Madoff employee gets 10 years in prison
NEW YORK — He spent the past few decades working for Bernard Madoff. Now he’ll spend a decade in prison.
Dan Bonventre, 68, was sentenced Monday to 10 years in prison for helping Madoff orchestrate the largest, most damaging Ponzi scheme in history, and for helping to conceal the fraud from investors and regulators.
In reading the sentence, Judge Laura Swain of U.S. District Court in Manhattan said she didn’t believe that Bonventre was “fundamentally corrupt,” or was aware of the scale of the Ponzi scheme he was participating in.
However, she believed that Bonventre’s “cavalier participation in the fraud” justified the sentence.
Bonventre, who was wearing a suit and an electronic ankle bracelet, read a long statement blaming Madoff for everything.
He said that he never intended to harm anyone, but learning he had hurt so many people “fills me with horror and profound sadness.”

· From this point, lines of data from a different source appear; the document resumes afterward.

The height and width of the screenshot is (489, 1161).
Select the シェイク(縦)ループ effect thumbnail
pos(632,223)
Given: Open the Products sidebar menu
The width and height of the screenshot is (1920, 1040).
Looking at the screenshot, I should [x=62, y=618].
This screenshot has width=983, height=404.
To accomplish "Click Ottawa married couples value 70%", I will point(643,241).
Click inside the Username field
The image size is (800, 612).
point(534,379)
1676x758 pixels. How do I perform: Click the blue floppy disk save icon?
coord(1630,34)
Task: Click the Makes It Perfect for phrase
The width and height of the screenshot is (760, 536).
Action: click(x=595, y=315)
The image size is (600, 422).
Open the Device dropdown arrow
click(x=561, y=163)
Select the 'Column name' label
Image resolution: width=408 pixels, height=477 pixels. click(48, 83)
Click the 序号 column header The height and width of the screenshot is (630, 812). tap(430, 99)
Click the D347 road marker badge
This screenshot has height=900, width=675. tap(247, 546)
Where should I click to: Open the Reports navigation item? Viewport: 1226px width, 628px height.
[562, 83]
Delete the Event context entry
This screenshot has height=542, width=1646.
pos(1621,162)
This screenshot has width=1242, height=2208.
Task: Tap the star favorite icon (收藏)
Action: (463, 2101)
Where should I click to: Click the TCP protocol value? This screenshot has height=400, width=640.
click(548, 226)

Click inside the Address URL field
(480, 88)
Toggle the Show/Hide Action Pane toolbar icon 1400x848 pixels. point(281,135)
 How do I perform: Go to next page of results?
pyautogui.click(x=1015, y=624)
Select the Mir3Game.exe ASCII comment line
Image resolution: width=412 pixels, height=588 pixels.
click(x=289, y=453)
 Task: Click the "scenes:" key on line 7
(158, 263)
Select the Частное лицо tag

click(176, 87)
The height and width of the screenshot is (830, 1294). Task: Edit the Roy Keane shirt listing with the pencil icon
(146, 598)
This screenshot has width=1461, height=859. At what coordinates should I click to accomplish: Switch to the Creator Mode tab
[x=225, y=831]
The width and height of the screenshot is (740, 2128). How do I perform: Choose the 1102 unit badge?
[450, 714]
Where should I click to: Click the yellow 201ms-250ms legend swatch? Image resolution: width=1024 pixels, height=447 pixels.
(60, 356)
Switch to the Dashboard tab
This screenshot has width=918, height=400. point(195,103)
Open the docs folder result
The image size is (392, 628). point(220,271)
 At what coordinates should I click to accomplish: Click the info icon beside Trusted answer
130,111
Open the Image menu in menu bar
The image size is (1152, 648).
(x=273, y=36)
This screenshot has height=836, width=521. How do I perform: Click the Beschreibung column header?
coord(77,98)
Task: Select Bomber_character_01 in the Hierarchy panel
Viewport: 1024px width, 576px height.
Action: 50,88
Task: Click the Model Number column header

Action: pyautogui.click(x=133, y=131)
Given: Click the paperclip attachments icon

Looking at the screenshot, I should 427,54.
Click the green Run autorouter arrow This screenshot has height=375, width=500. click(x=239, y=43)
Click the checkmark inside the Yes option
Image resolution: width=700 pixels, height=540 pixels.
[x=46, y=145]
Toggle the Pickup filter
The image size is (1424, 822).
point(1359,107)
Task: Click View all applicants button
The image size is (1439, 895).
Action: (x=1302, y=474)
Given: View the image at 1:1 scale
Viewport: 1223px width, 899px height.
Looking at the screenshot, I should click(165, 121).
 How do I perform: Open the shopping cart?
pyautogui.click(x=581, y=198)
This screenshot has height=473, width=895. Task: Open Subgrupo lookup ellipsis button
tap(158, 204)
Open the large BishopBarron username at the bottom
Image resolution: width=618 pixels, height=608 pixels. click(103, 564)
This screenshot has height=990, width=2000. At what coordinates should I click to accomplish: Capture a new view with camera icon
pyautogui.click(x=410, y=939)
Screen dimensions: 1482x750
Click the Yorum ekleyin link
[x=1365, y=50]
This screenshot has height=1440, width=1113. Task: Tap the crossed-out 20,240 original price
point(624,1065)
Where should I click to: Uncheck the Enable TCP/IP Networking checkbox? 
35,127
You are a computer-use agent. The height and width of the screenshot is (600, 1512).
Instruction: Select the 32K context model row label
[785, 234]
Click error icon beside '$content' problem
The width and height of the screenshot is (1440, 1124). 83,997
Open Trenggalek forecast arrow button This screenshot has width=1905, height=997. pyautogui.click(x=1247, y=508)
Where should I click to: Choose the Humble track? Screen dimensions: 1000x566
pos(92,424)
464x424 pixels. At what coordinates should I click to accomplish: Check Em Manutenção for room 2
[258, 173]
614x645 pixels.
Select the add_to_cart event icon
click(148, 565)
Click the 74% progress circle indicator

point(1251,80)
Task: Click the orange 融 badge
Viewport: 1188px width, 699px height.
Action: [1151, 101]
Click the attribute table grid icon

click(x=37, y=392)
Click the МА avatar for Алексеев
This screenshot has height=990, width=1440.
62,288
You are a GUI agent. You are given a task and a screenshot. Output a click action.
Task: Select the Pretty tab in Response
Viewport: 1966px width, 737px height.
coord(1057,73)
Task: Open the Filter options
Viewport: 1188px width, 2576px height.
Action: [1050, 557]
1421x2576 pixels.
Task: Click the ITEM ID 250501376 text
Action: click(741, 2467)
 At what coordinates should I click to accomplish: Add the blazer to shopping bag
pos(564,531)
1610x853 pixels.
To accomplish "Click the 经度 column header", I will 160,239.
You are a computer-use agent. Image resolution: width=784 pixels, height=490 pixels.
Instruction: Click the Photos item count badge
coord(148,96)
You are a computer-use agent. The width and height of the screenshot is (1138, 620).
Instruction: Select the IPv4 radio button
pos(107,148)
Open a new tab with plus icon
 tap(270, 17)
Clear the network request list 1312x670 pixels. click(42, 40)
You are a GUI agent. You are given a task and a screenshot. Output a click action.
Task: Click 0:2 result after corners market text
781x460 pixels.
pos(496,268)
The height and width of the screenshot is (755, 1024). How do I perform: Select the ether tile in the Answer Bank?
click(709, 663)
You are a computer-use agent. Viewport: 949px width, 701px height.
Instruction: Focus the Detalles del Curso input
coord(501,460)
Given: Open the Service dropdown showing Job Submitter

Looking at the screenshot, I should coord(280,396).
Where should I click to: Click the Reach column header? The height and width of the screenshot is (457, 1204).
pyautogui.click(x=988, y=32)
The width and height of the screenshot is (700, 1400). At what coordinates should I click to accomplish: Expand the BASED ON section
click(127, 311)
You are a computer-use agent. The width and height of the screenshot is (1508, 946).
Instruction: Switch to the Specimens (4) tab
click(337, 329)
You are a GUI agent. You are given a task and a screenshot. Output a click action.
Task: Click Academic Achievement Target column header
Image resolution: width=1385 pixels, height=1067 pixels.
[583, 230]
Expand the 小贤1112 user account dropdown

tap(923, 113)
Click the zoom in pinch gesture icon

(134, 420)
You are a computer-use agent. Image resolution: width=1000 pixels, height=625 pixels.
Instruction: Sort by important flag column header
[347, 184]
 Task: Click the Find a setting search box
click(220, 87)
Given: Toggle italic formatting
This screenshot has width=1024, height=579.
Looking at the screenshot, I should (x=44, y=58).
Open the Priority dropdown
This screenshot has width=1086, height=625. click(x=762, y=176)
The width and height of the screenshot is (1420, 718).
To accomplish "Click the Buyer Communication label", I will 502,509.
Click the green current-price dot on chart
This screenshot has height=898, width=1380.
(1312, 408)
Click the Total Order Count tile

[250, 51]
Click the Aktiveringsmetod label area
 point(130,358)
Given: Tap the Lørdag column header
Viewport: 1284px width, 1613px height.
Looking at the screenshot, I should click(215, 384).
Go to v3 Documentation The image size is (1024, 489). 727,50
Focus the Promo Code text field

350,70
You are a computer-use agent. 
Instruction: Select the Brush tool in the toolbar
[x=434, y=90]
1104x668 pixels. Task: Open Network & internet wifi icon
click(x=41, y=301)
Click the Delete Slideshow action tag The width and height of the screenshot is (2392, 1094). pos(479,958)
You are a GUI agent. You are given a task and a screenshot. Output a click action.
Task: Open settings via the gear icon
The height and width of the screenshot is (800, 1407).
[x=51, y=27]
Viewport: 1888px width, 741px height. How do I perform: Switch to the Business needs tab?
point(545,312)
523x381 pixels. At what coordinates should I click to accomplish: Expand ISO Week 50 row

Four other former employees of Madoff are expected to be sentenced later this week.
Their boss pleaded guilty in 2009 to 11 counts and was sentenced to 150 years.
Bonventre spent over 40 years working for Madoff, starting as a 22-year-old clerk and eventually working his way up to a managerial position making $1.3 million per year.
Bonventre worked for Madoff until shortly after his arrest in 2008, when his long-running Ponzi scheme finally fell apart after burning through about $20 billion that was stolen from thousands of investors. He was convicted in March after a six-month trial.
In his testimony at trial, Bonventre said Madoff “seemed to have the respect of the entire world. He always seemed to have the right answers. It’s difficult to reconcile everything I knew about [Madoff] for 40 years with everything I know now.”
Bonventre’s lawyers submitted pre-sentencing letters to the judge from friends and neighbors describing how helped people in need.
“Dan Bonventre is a good and decent man who was manipulated by the most deceitful psychopath of all time,” wrote his defense team in a document to the judge, where they criticized the “over-the-top” prosecutors with “the naked vengeance that they urge as they clamor through their sentencing submission with language all but evoking lighted torches and pitchforks.”
Prosecutors argued that the length of time Bonventre spent working for Madoff made it impossible for him not to know, especially considering their senior positions with the firm.
Former Madoff employees Annette Bongiorno, Joanna Crupi, Jerome O’Hara and George Perez will be sentenced later this week.
Last month, Madoff wrote an email defending O’Hara and Perez, saying they were “uncomfortable” preparing computerized reports and only did it because he convinced them the reports were legit.